ViSIR: Vision Transformer Single Image Reconstruction Method for Earth System Models
Ehsan Zeraatkar, Salah Faroughi, Jelena Tešić
TL;DR
This work introduces ViSIR, a hybrid Vision Transformer–SIREN framework for single-image super-resolution of Earth System Model outputs. By embedding a SIREN-based, frequency-tuned implicit representation into the ViT final layer, ViSIR effectively mitigates spectral bias and preserves high-frequency details in SR tasks. Across an E3SM-derived benchmark dataset, ViSIR achieves substantial improvements in PSNR, SSIM, and MSE over ViT, SIREN, SRCNN, and SRGAN baselines, including notable gains of over 10 dB PSNR relative to SIREN and strong performance in corner cases.
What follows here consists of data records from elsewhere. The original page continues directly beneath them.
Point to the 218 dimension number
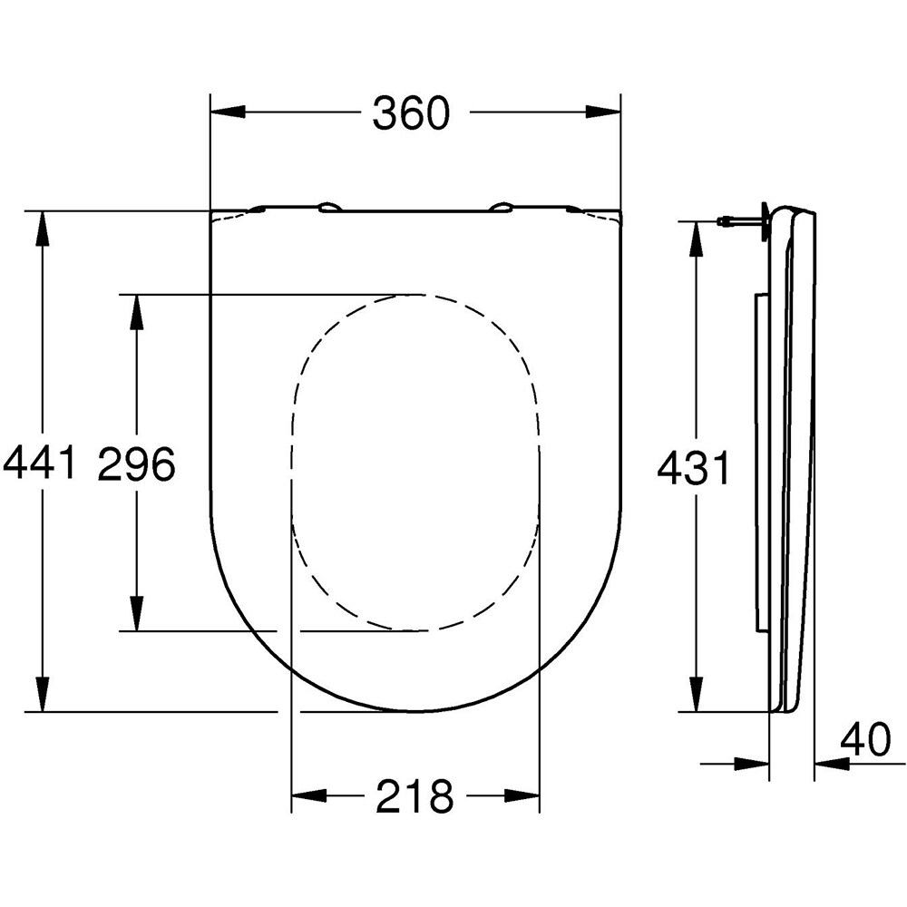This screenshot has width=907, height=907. point(415,796)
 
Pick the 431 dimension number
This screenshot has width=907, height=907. point(693,470)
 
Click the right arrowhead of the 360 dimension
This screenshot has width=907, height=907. point(603,112)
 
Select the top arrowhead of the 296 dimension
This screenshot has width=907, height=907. point(136,312)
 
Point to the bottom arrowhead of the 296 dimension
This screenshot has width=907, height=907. point(136,612)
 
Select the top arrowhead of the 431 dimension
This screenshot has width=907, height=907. point(696,239)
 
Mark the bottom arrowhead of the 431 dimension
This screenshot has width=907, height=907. point(696,694)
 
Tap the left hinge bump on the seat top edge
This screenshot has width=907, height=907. point(330,208)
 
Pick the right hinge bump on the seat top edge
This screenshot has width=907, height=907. point(501,208)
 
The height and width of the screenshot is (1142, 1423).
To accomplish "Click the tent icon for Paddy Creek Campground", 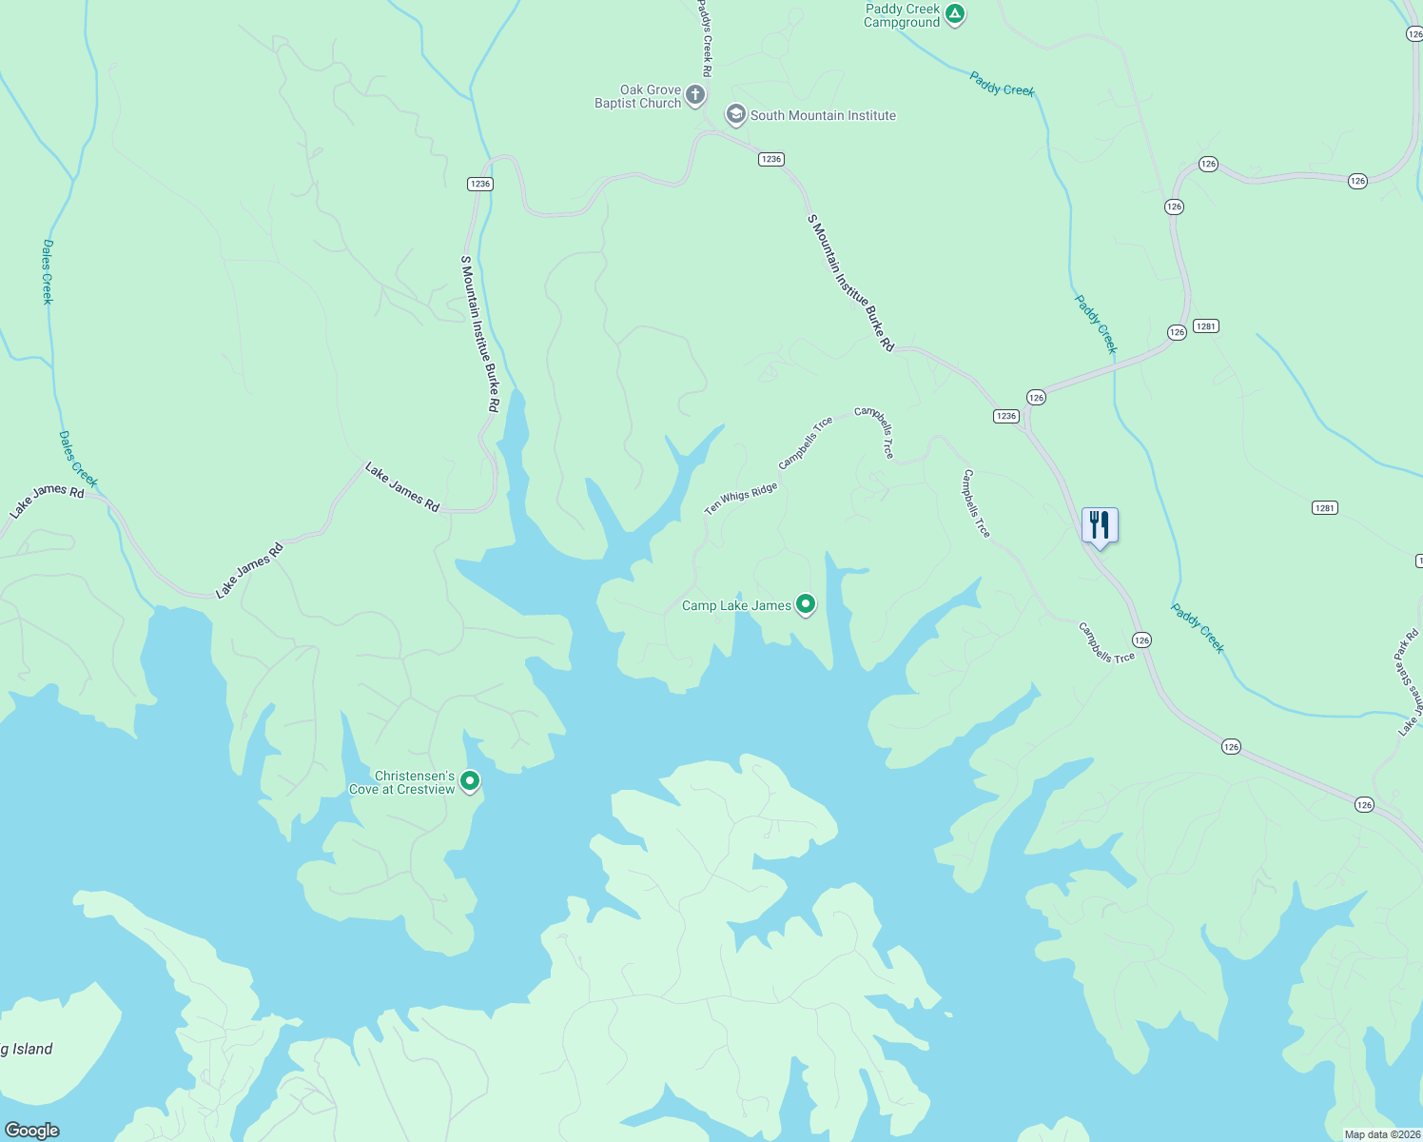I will (x=955, y=14).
The approach promises enhanced high-resolution climate imagery fidelity, with future work aimed at efficiency, multi-image/video extension, and uncertainty quantification to support practical deployment in climate modeling and decision-making.
Abstract
Purpose: Earth system models (ESMs) integrate the interactions of the atmosphere, ocean, land, ice, and biosphere to estimate the state of regional and global climate under a wide variety of conditions. The ESMs are highly complex; thus, deep neural network architectures are used to model the complexity and store the down-sampled data. This paper proposes the Vision Transformer Sinusoidal Representation Networks (ViSIR) to improve the ESM data's single image SR (SR) reconstruction task. Methods: ViSIR combines the SR capability of Vision Transformers (ViT) with the high-frequency detail preservation of the Sinusoidal Representation Network (SIREN) to address the spectral bias observed in SR tasks. Results: The ViSIR outperforms SRCNN by 2.16 db, ViT by 6.29 dB, SIREN by 8.34 dB, and SR-Generative Adversarial (SRGANs) by 7.93 dB PSNR on average for three different measurements. Conclusion: The proposed ViSIR is evaluated and compared with state-of-the-art methods. The results show that the proposed algorithm is outperforming other methods in terms of Mean Square Error(MSE), Peak-Signal-to-Noise-Ratio(PSNR), and Structural Similarity Index Measure(SSIM).